# Your task
Exactly as given, write out all the entries again.

** Materials provided follows **

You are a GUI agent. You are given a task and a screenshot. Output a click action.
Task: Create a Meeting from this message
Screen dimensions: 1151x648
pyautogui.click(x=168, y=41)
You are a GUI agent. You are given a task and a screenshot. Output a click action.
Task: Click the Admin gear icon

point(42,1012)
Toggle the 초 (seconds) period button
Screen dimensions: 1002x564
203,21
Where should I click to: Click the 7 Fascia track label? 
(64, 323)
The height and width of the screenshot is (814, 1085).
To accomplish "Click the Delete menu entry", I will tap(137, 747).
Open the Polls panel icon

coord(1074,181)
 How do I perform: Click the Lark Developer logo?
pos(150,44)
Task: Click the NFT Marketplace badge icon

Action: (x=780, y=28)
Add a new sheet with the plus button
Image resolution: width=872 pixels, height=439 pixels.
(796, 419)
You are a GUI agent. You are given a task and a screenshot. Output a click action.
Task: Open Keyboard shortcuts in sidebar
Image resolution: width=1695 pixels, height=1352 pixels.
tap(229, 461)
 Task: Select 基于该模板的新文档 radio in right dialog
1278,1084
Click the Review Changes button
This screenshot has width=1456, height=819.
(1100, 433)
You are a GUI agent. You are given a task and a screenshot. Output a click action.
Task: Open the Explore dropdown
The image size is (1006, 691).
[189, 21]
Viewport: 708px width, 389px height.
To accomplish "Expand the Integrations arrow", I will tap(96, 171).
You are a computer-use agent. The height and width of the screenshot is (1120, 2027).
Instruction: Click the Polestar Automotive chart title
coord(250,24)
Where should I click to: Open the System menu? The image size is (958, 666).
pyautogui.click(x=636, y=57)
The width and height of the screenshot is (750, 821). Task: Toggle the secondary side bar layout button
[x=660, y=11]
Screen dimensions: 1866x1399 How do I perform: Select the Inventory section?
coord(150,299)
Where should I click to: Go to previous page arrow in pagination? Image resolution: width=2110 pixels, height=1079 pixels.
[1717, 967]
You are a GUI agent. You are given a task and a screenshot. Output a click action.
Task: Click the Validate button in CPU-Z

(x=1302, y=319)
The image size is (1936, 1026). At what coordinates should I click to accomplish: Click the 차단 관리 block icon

** End of Materials provided **

# Response area
You are a GUI agent. You are given a task and a screenshot. Output a click action.
Task: Create a Meeting from this message
Screen dimensions: 1151x648
pyautogui.click(x=168, y=41)
You are a GUI agent. You are given a task and a screenshot. Output a click action.
Task: Click the Admin gear icon

point(42,1012)
Toggle the 초 (seconds) period button
Screen dimensions: 1002x564
203,21
Where should I click to: Click the 7 Fascia track label? 
(64, 323)
The height and width of the screenshot is (814, 1085).
To accomplish "Click the Delete menu entry", I will tap(137, 747).
Open the Polls panel icon

coord(1074,181)
 How do I perform: Click the Lark Developer logo?
pos(150,44)
Task: Click the NFT Marketplace badge icon

Action: (x=780, y=28)
Add a new sheet with the plus button
Image resolution: width=872 pixels, height=439 pixels.
(796, 419)
You are a GUI agent. You are given a task and a screenshot. Output a click action.
Task: Open Keyboard shortcuts in sidebar
Image resolution: width=1695 pixels, height=1352 pixels.
tap(229, 461)
 Task: Select 基于该模板的新文档 radio in right dialog
1278,1084
Click the Review Changes button
This screenshot has width=1456, height=819.
(1100, 433)
You are a GUI agent. You are given a task and a screenshot. Output a click action.
Task: Open the Explore dropdown
The image size is (1006, 691).
[189, 21]
Viewport: 708px width, 389px height.
To accomplish "Expand the Integrations arrow", I will tap(96, 171).
You are a computer-use agent. The height and width of the screenshot is (1120, 2027).
Instruction: Click the Polestar Automotive chart title
coord(250,24)
Where should I click to: Open the System menu? The image size is (958, 666).
pyautogui.click(x=636, y=57)
The width and height of the screenshot is (750, 821). Task: Toggle the secondary side bar layout button
[x=660, y=11]
Screen dimensions: 1866x1399 How do I perform: Select the Inventory section?
coord(150,299)
Where should I click to: Go to previous page arrow in pagination? Image resolution: width=2110 pixels, height=1079 pixels.
[1717, 967]
You are a GUI agent. You are given a task and a screenshot. Output a click action.
Task: Click the Validate button in CPU-Z

(x=1302, y=319)
The image size is (1936, 1026). At what coordinates should I click to accomplish: Click the 차단 관리 block icon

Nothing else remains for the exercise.